AGL is clearly benefiting from the rising wholesale cost of electricity, with this slide showing what drove this year's results:
AGL also reported that it has $1 billion of new projects under development, including an entry into the West Australian retail gas market, plus a number of renewable energy projects Australia-wide.
Now what?
AGL also forecast a significantly higher profit for next year, reflecting a 17% increase in underlying profits at the low point. This is again due to rising wholesale electricity prices, with management specifically noting that the forecast is "Subject to any adverse impacts arising from policy and regulatory uncertainty." Based on the amount of noise in the media, I reckon there's at least a moderate chance of regulatory or political changes. However, it's very difficult to conjure more electricity supply from thin air so I wouldn't be concerned about changes majorly affecting profitability if I were an AGL shareholder.
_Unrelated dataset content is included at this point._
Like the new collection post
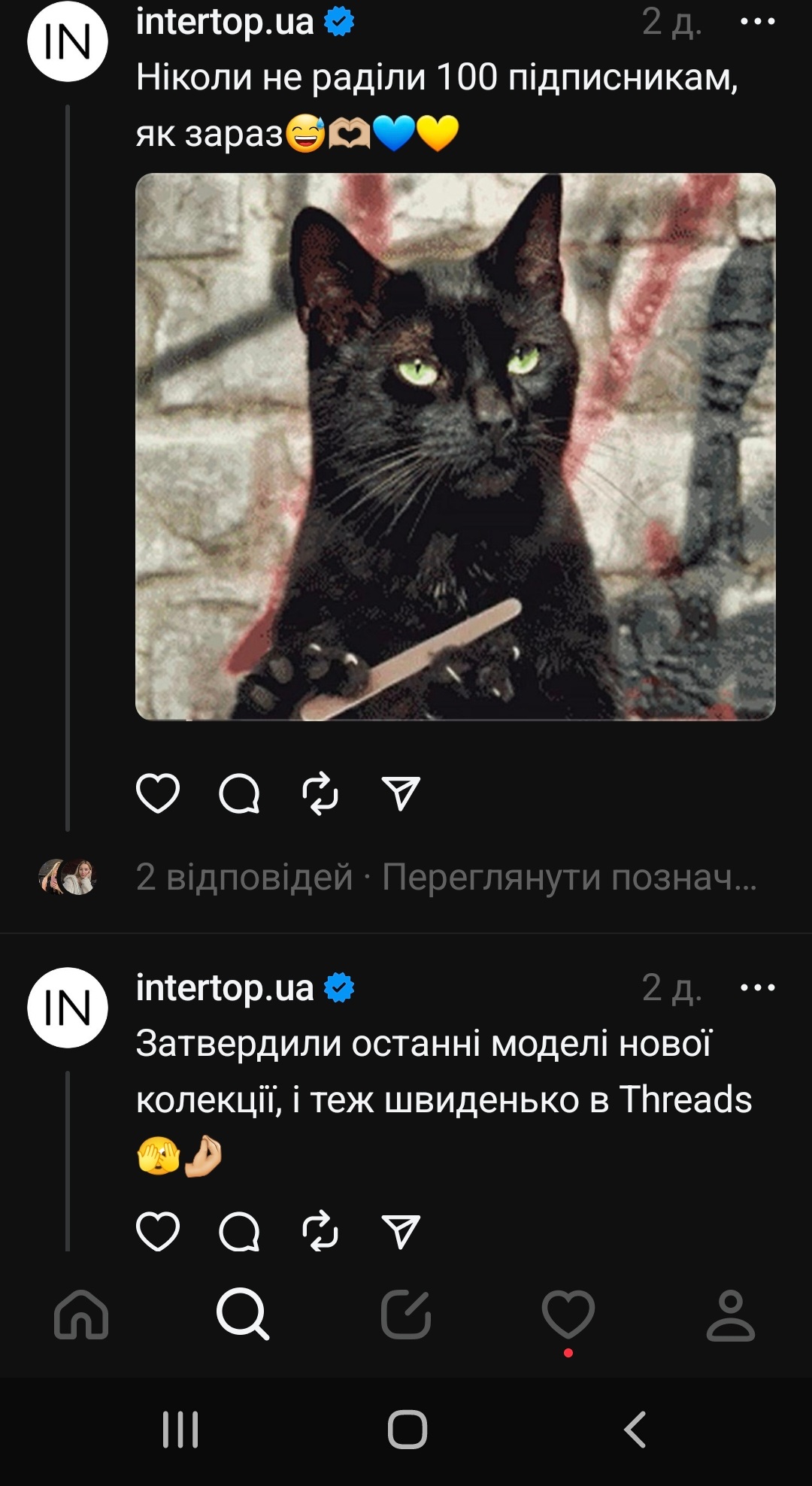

On a separate note, however, rising electricity prices are definitely priced in to the utility, with AGL now priced more like a growth company at 21x underlying earnings. On balance I would prefer not to pay that price tag for this company, yet with the kind of underlying profit growth it has been generating it could justify today's prices with a couple of strong years. It's in my 'too-hard' basket for now.